You know what a useful masculine trait is? Stoicism, particularly as manifested in the ability to maintain a tactful silence. The wise young man, when confronted by obviously false messages from school administrators, will say nothing. He will follow the rules, and avoid drawing attention to himself by openly mocking the school’s official propaganda, but he will resist the pressure to parrot these false messages. He will not become one of the castrato choirboys singing this feminist tune, but instead will silently carry on about his business, as if he doesn’t even notice the tune they’re singing.

“What’s up with Josh?” his friends may ask when they notice him sitting quietly, reading a book by Sun Tzu or Machiavelli. He is intelligent and observant, and not generally shy about expressing himself, but he knows when to keep his mouth shut, and he also knows this: When your enemy seeks to provoke you, you should refuse to be provoked. Never permit the enemy to draw you into battle on a field of his own choosing, at the time that best suits him. Your enemy would not seek to provoke you into an attack here and now, if he did not think conditions were favorable to him.

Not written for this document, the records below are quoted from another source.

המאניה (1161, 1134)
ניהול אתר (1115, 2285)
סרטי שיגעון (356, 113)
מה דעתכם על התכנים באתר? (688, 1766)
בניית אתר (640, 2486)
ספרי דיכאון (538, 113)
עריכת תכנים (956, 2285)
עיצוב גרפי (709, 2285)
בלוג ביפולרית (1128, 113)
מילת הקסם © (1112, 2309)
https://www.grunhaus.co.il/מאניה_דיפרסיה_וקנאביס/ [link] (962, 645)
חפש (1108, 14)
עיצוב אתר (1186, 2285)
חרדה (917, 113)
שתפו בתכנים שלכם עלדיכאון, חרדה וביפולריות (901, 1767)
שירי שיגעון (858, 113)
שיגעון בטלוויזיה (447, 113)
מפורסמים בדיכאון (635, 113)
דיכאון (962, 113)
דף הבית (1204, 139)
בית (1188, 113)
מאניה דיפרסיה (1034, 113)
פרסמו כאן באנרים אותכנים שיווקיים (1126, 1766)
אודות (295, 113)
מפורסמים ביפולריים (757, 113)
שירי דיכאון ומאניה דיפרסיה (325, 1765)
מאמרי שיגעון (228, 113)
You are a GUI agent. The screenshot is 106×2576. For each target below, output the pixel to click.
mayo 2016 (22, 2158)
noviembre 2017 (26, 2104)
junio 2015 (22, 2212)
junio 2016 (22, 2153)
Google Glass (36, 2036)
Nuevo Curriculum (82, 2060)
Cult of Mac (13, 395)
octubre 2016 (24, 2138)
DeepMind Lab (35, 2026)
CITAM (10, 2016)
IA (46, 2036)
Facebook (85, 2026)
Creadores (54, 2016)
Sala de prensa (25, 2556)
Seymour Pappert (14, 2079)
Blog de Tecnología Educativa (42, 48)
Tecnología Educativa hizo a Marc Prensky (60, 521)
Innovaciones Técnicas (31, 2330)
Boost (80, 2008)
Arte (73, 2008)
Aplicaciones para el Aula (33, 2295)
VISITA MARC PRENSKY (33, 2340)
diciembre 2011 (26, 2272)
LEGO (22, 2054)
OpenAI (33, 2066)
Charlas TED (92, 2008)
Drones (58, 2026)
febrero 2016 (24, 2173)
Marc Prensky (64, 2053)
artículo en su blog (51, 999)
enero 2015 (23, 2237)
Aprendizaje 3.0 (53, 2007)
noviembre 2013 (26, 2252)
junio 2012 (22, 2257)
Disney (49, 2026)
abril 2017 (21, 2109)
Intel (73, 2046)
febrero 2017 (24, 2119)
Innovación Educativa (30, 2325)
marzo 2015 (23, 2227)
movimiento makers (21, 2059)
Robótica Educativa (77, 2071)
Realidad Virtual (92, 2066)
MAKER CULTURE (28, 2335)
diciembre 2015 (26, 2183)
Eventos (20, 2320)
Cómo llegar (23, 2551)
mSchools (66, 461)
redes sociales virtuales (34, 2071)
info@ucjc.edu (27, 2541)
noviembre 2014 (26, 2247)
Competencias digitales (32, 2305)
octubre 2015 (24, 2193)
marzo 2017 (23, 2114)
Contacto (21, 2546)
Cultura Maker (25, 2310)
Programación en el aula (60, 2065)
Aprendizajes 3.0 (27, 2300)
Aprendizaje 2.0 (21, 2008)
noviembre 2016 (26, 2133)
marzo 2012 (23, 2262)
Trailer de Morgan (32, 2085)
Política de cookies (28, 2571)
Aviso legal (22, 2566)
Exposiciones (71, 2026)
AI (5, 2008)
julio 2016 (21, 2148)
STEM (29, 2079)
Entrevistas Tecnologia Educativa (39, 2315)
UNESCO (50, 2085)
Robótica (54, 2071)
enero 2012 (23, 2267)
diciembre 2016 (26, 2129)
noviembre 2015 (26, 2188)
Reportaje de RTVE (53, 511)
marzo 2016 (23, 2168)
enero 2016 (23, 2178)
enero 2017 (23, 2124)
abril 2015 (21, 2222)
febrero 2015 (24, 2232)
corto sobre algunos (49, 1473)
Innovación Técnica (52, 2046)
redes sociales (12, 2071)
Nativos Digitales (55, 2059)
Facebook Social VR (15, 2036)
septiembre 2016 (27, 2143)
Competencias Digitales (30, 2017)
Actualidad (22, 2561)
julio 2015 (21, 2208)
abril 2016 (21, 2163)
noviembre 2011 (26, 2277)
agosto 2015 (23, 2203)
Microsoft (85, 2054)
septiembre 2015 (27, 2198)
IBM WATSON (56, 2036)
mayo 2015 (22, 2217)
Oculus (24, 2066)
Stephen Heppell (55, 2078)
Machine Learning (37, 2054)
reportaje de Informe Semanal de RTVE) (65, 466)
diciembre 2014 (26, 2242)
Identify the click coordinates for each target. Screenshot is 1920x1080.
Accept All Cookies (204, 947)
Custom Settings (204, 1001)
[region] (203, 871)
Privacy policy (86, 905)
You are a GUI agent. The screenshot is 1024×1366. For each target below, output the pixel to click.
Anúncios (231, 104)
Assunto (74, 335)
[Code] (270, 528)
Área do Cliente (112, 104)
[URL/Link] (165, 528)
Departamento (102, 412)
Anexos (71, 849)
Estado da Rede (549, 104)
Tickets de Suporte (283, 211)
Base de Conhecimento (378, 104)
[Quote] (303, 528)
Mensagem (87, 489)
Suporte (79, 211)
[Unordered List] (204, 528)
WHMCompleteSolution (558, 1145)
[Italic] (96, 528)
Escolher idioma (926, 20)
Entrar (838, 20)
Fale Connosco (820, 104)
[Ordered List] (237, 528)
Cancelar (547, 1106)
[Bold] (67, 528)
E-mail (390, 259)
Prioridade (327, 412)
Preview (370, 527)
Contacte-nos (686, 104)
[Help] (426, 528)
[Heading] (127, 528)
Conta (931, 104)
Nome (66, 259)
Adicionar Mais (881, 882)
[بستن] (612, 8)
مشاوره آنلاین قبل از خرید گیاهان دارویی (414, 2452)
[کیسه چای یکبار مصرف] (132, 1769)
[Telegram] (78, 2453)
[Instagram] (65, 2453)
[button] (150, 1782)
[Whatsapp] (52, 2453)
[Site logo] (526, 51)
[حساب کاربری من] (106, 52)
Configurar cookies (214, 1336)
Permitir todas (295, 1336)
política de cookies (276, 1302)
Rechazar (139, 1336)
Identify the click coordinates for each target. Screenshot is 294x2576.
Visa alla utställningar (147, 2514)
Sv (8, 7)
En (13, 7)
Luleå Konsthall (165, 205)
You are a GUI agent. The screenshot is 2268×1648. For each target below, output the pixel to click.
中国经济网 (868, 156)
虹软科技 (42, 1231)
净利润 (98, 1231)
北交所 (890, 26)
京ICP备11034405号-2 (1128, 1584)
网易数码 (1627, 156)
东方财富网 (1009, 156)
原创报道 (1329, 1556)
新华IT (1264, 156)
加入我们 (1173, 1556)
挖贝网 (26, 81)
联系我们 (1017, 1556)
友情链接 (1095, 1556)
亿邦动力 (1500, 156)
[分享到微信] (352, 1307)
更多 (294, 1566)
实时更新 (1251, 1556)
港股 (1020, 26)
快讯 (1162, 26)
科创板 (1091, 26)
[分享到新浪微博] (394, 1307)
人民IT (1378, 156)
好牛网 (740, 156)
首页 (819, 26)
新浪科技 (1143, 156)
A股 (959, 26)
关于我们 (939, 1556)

Applying the maxims of military strategy to a situation like this anti-male propaganda campaign at Brookfield High, let’s make one thing clear: Feminists knew that boys would feel insulted by these hallway posters — that was the intended purpose, to insult boys. If you study feminist rhetoric, as I have, you realize that whenever you see a woman publicly declaiming against misogyny, toxic masculinity, rape culture, etc., she knows full well that men find this rhetoric insulting. Her anti-male rant on social media is intended to provoke hostile reactions from men, to make them lash out and say stupid things she can then screen-cap and show her feminist colleagues as evidence of male inferiority.

Don’t be that guy. Never argue with a feminist. Never let yourself be provoked into a hasty reaction that will discredit you (and do nothing to persuade her she’s wrong). Learn to remain silent in the face of such deliberate provocations, especially in any situation where your response could be used as a weapon against you. Because feminists now exercise hegemonic authority in our educational institutions, you can never hope to “win” an argument with a feminist on campus. Therefore, you should instead strive to avoid feminists on campus and, if you cannot completely ignore them, practice silent observation. If you’re in class and the discussion turns to some topic (e.g., abortion) where feminists feel obliged to comment, do not participate in the discussion, but watch and listen, making a mental checklist of your female classmates who are most vocal in expressing feminist ideology. These are women to be avoided. Never speak to feminists. Never associate with them. Ostracize them and advise your trusted friends to avoid them as well.

Feminism is a sort of incurable mental virus, causing women to develop a destructive rage toward males. Any woman exhibiting symptoms of this disorder should be socially quarantined. The young man who thinks it safe to interact with feminists, who believes they can be persuaded by rational argument, will become a target of destruction.